The emergence of diffused Gamma-Ray Burst afterglows from the disks of Active Galactic Nuclei

TL;DR

This paper models gamma-ray burst afterglows within active galactic nucleus disks, revealing how dense environments and radiation diffusion alter observable signals, aiding in understanding stellar populations and disk properties.

Contribution

It introduces a method to compute diffused GRB afterglow light curves in AGN disks, accounting for radiation diffusion and synchrotron self-absorption effects, which was not previously explored.

Findings

Radiation from radio to X-ray can be suppressed by synchrotron self-absorption.

Photon diffusion delays the emission peak, making transients appear slower and dimmer.

These transients resemble broadband AGN variability at higher frequencies.

Abstract

The disks of Active Galactic Nuclei (AGNs) have emerged as rich environments for the production and capture of stars and the compact objects that they leave behind. These stars produce long Gamma-Ray Bursts (LGRBs) at their deaths, while frequent interactions among compact objects form binary neutron stars and neutron star-black hole binaries, leading to short GRBs (SGRBs) upon their merger. Predicting the properties of these transients as they emerge from the dense environments of AGN disks is key to their proper identification and to better constrain the star and compact object population in AGN disks.
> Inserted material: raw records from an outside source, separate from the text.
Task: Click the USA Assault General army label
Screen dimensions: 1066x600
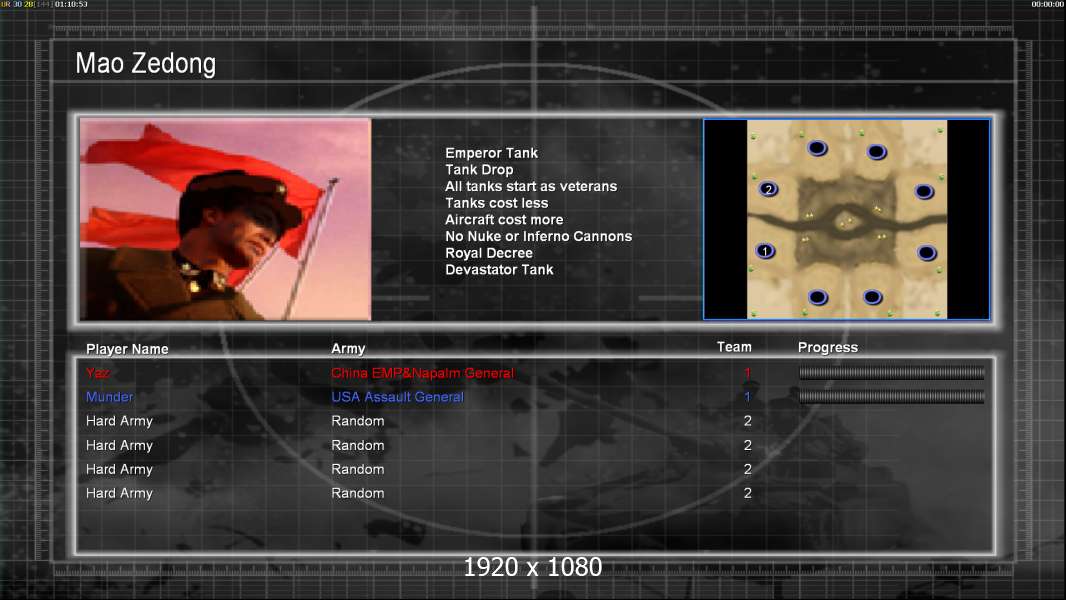Action: [x=398, y=397]
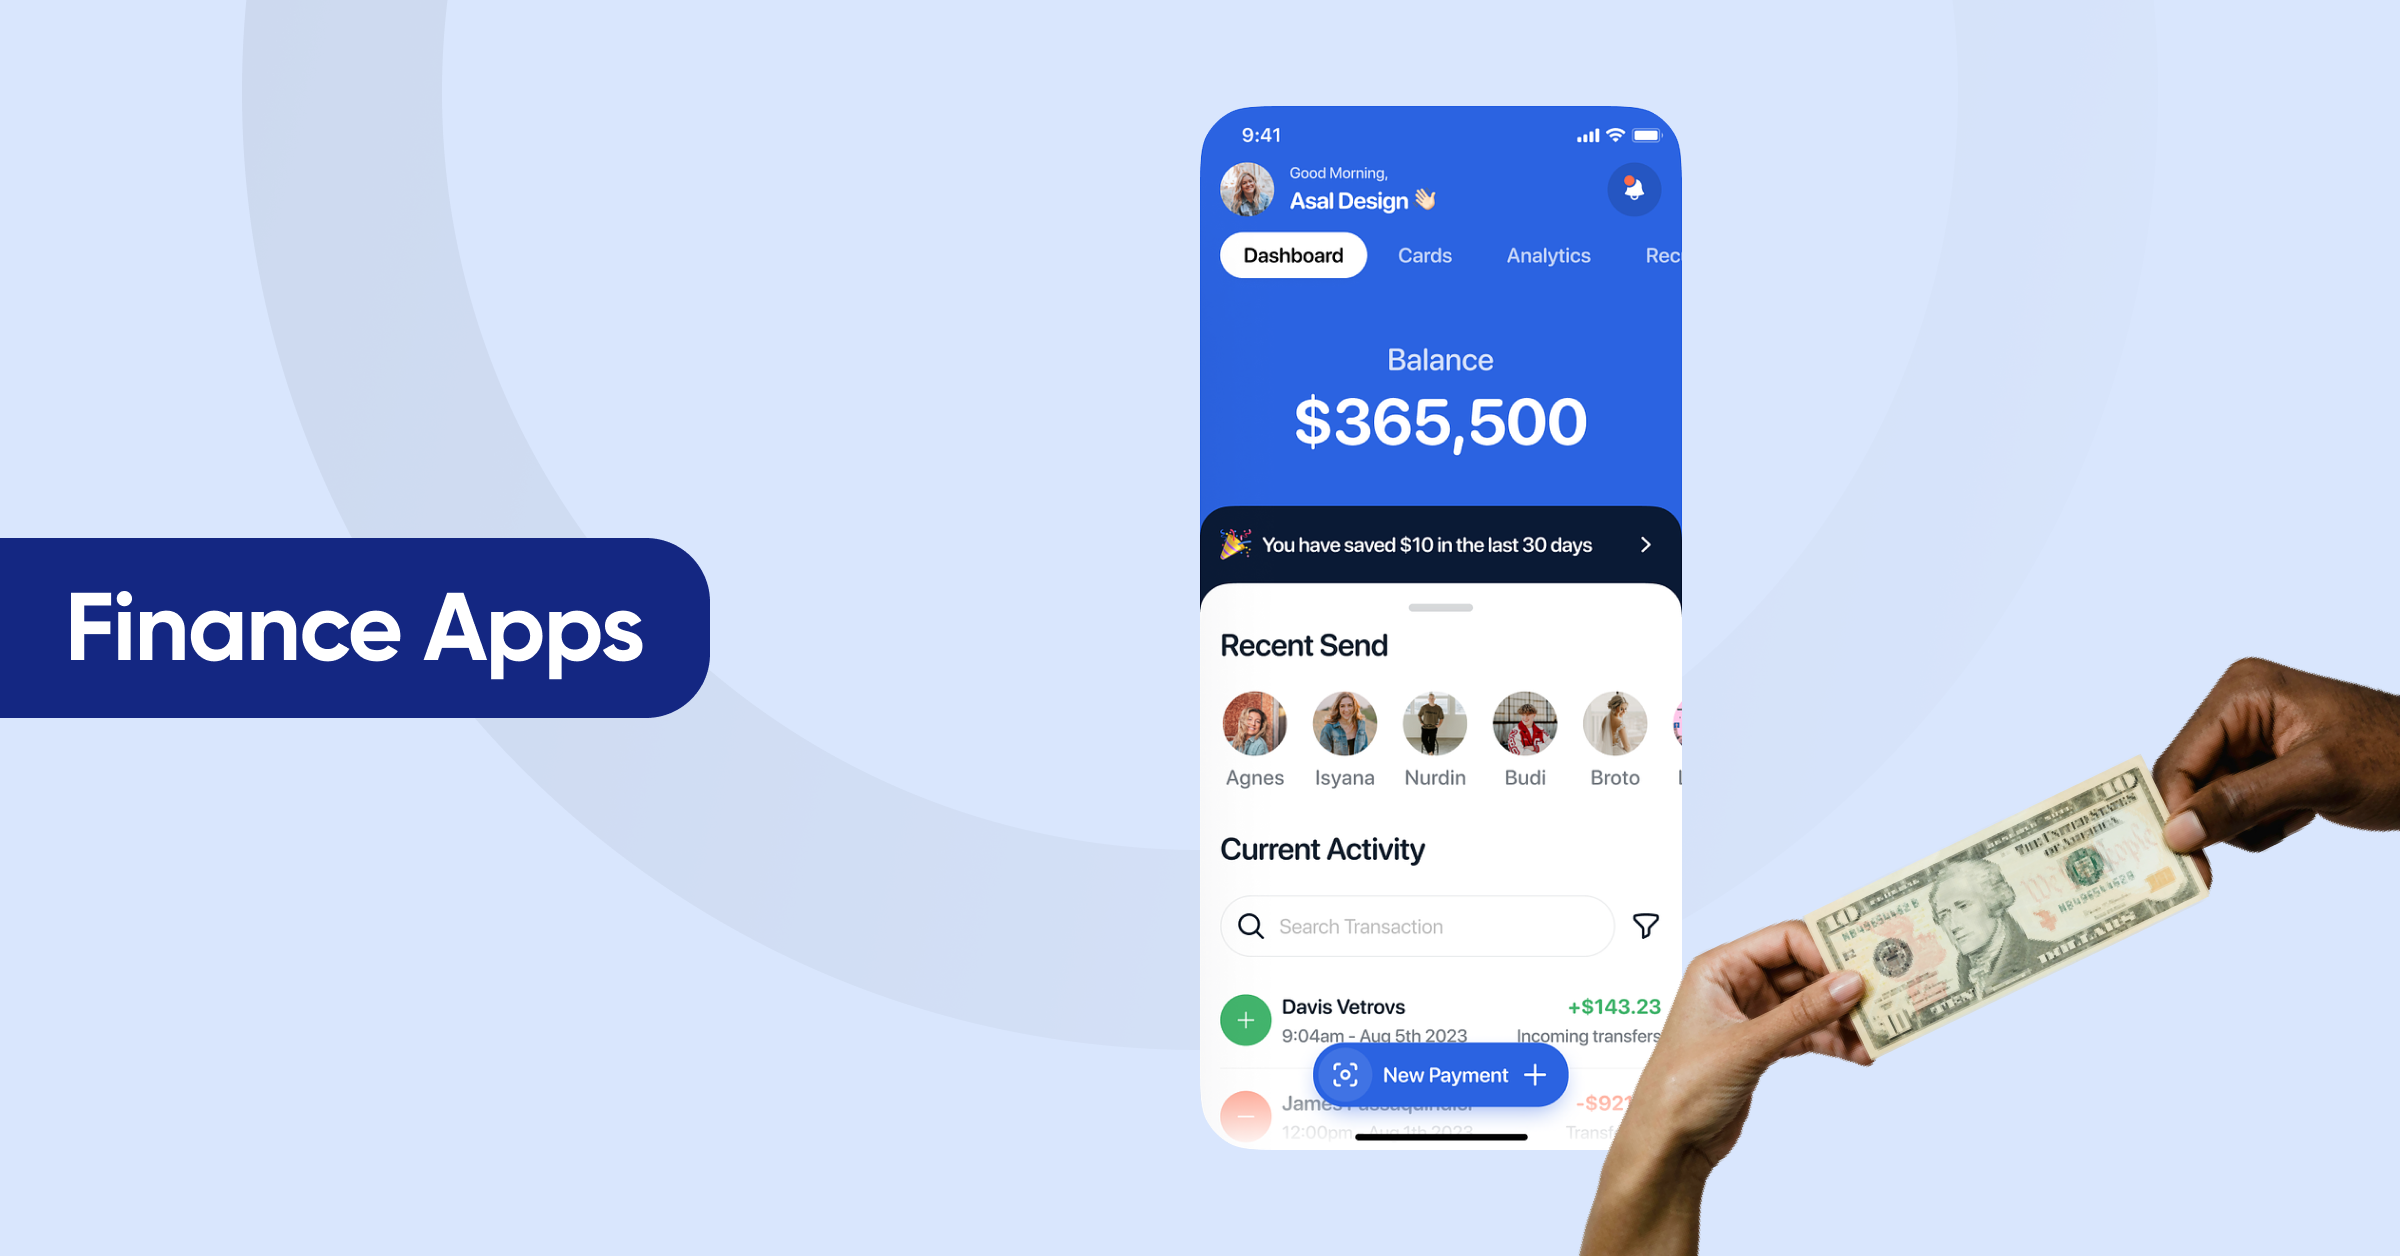This screenshot has width=2400, height=1256.
Task: Tap the New Payment button
Action: tap(1437, 1075)
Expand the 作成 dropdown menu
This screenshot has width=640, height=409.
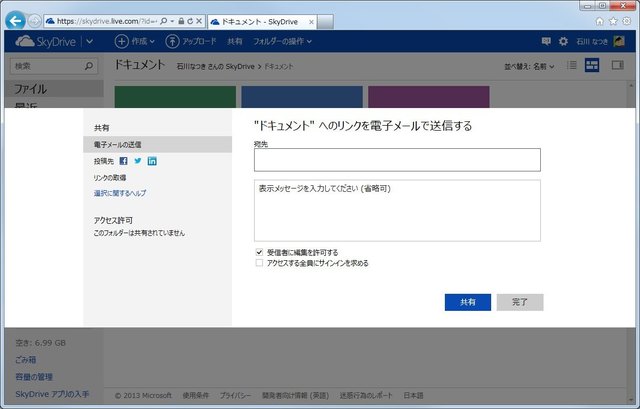coord(135,41)
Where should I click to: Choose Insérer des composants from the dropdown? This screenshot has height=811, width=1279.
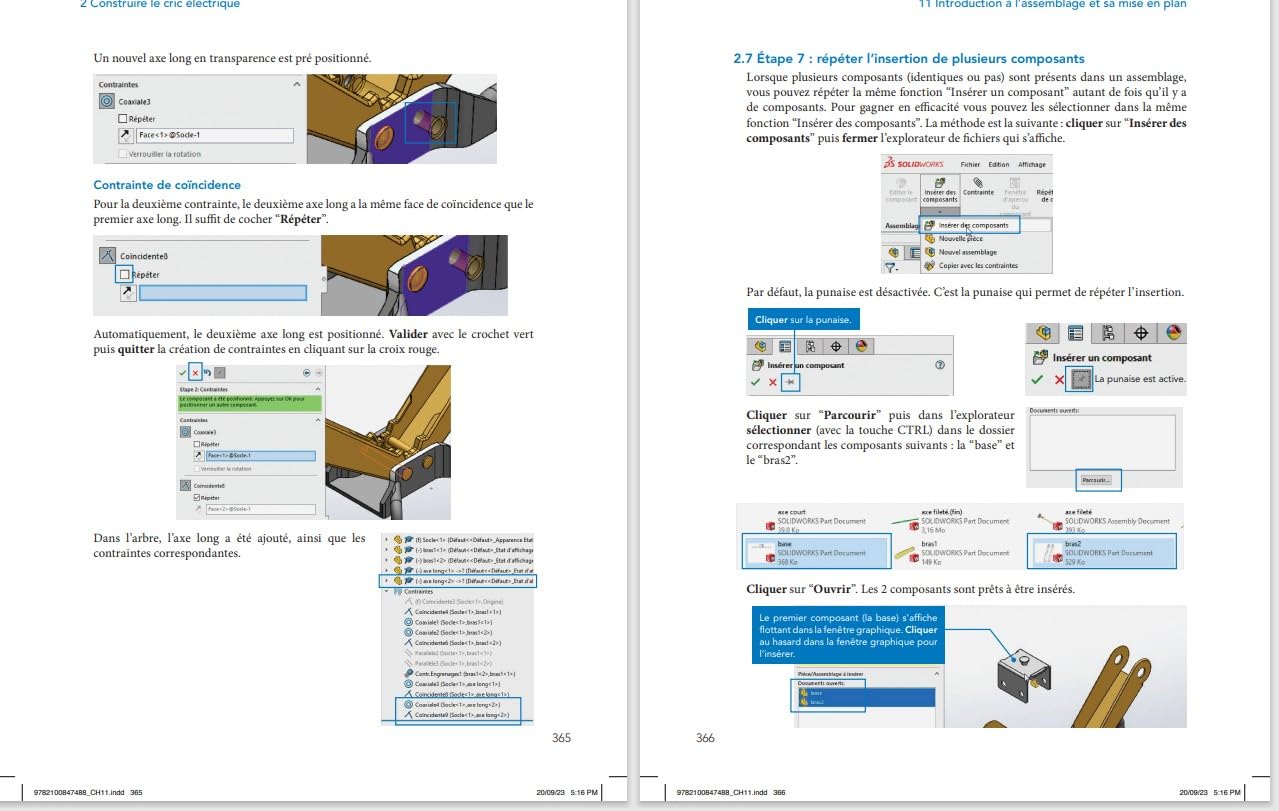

Some of these transients would appear unusual because they take place in much higher densities than the interstellar medium. Others, which are the subject of this paper, would additionally be modified by radiation diffusion since they are generated within optically thick regions of the accretion disks. Here we compute the GRB afterglow light curves for diffused GRB sources for a representative variety of central black-hole masses and disk locations. We find that the radiation from radio to UV and soft X-rays can be strongly suppressed by synchrotron self-absorption in the dense medium of the AGN disk. In addition, photon diffusion can significantly delay the emergence of the emission peak, turning a beamed, fast transient into a slow, isotropic, and dimmer one. These would appear as broadband-correlated AGN variability with dominance at the higher frequencies. Their properties can constrain both the stellar populations within AGN disks as well as the disk structure.